Someone hexed those cookies

[–] jaybone@lemmy.zip 0 points 13 hours ago

The toppings are also cursed.

[–] it_depends_man@lemmy.world 0 points 16 hours ago

This may be my favorite voronoi tesselation.

[–] vzqq@lemmy.blahaj.zone 0 points 15 hours ago

Voronoi cookies!

[–] critical@reddthat.com 0 points 16 hours ago (3 children)
[–] HonoraryMancunian@lemmy.world 0 points 14 hours ago

They're the hexagreatest!

[–] jaybone@lemmy.zip 0 points 13 hours ago

Hecks a good cookies.

[–] Beebabe@lemmy.world 0 points 15 hours ago

Annnnd now I’m baking cookies

[–] TrackShovel@lemmy.today 0 points 14 hours ago

Columnar basalt cookies

[–] Mouselemming@sh.itjust.works 0 points 13 hours ago (2 children)

ONE. That's how many cookies fit on that tray.

If you're feeling generous you could break off some sections of your one cookie for your friends.

[–] renrenPDX@lemmy.world 0 points 10 hours ago (1 children)

What part would you share? The crispy outer edge, or soft chewy center?

[–] Lemminary@lemmy.world 0 points 6 hours ago

The overcooked back half.

[–] bhamlin@lemmy.world 0 points 5 hours ago

It's so dear of you to assume I have friends. That cookie is all mine, sweetie.

[–] Acinonyx@lemmy.sdf.org 0 points 13 hours ago

me after discovering the voronoi node:

[–] dylanmorgan@sh.itjust.works 0 points 12 hours ago

Close hexagonal packing. Rigid cylinders will approximate this as well.

[–] Gustephan@lemmy.world 0 points 11 hours ago (1 children)

I wonder what the optimal packing of 17 hexagons looks like

[–] GreenCrunch@lemmy.today 0 points 7 hours ago

I just woke up with my phone on this. My assumption is that remembering that optimal packing thing just caused me to pass oiyt, presumably to protect myself.

[–] yetAnotherUser@discuss.tchncs.de 0 points 11 hours ago (2 children)

No they don't (necessarily))??

Notice how they didn't spread the cookies evenly on the tray? If they had, it would've resulted in squares - not hexagons. On the left, some cookies look more like squares already.

Hexagons are just one possible way to tile the plane without gaps. The only reason bees use hexagons is because tiling a plane with hexagons results in the lowest possible total perimeter for equally sized shapes. And bees build the edges of their comb shapes using wax, which is expensive.

[–] sexybenfranklin@ttrpg.network 0 points 10 hours ago

Bees literally do not use hexagons, they make roughly round shapes and the force of the surrounding cells compresses them into hexagons. This is called self-organization and it's observable in bubbles as well.

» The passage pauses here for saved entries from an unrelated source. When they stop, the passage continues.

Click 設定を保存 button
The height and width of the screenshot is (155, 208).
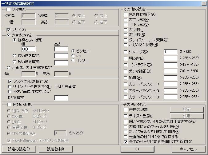pyautogui.click(x=55, y=149)
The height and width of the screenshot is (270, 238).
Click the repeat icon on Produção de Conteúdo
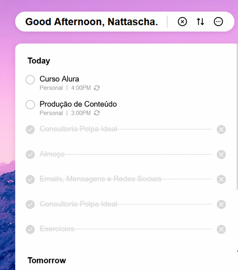coord(97,113)
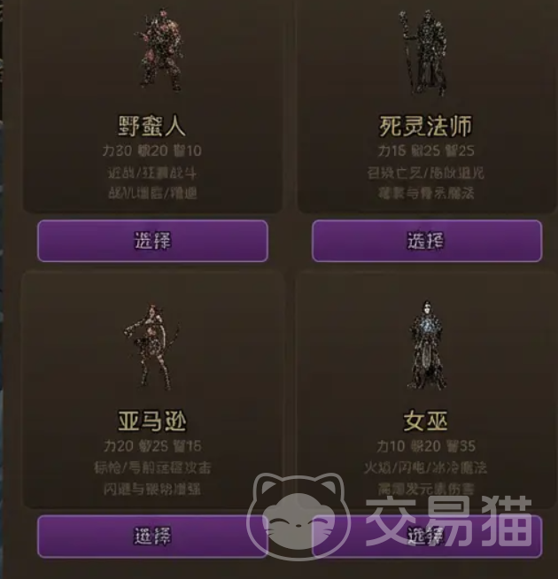Click the Amazon (亚马逊) character sprite
The image size is (558, 579).
(151, 347)
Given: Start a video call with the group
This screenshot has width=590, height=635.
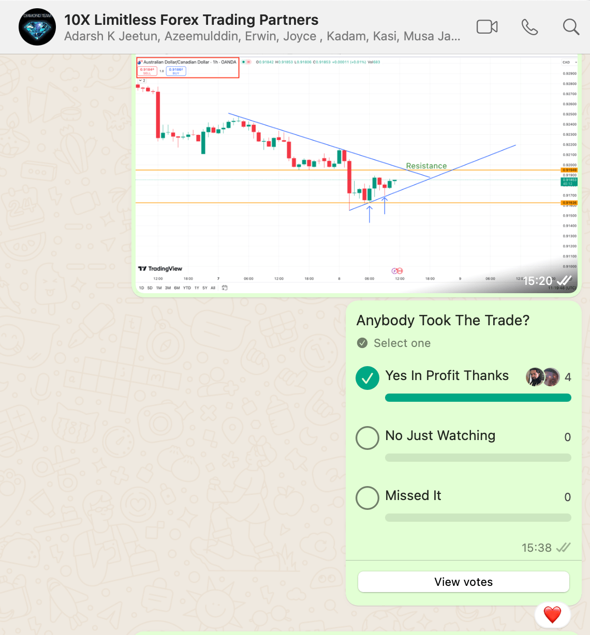Looking at the screenshot, I should point(487,27).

[–] mobotsar@sh.itjust.works 0 points 10 hours ago* (last edited 10 hours ago)

It's not a plain tiling problem; it's a circle packing problem. The optimal euclidean circle packing results in each cookie having six cookies around it, and so when they melt, hexagons.

[–] flambonkscious@sh.itjust.works 0 points 10 hours ago

This only happened because they laid them in rows of 5-4-5-4.

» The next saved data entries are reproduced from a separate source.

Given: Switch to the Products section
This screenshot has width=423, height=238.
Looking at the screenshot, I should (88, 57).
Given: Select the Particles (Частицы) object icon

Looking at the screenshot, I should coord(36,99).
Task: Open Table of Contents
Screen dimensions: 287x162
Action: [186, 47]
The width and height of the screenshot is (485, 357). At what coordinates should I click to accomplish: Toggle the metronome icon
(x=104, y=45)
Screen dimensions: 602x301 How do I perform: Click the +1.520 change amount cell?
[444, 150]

[–] BudgetBandit@sh.itjust.works 0 points 8 hours ago* (last edited 8 hours ago) (2 children)

LOL you can see how the back is darker and has this curve. Oven not heating as it should

[–] Obi@sopuli.xyz 0 points 6 hours ago

I don't think I've ever seen any household grade ovens really provide even heat, maybe if you use them with the rotating fan thing, but certainly not in standard mode. You need to spend the big bucks on professional kitchen grade stuff for that.

[–] PotatoesFall@discuss.tchncs.de 0 points 4 hours ago

could also be a shadow?

[–] burgerpocalyse@lemmy.world 0 points 3 hours ago (1 children)

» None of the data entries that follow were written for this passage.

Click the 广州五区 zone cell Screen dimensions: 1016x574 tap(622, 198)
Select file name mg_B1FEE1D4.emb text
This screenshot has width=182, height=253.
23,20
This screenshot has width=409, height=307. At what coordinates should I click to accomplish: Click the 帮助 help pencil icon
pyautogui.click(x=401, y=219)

turn the tray halfway through cooking for god sake

[–] Agent641@lemmy.world 0 points 23 minutes ago

But when I do this all the cookies fall out

[–] Lemminary@lemmy.world 0 points 6 hours ago* (last edited 6 hours ago) (1 children)

I wonder if this relates to them having six legs somehow. Like, they're able to measure where the next hex should be based on leg length and direction or something.

[–] Hoimo@ani.social 0 points 2 hours ago

The bee doesn't have to know anything about numbers to make the honeycomb. All it needs to know is how big to make the circle (bee-sized) and where the circle should be (touching two other circles). From there, the hexagons form naturally.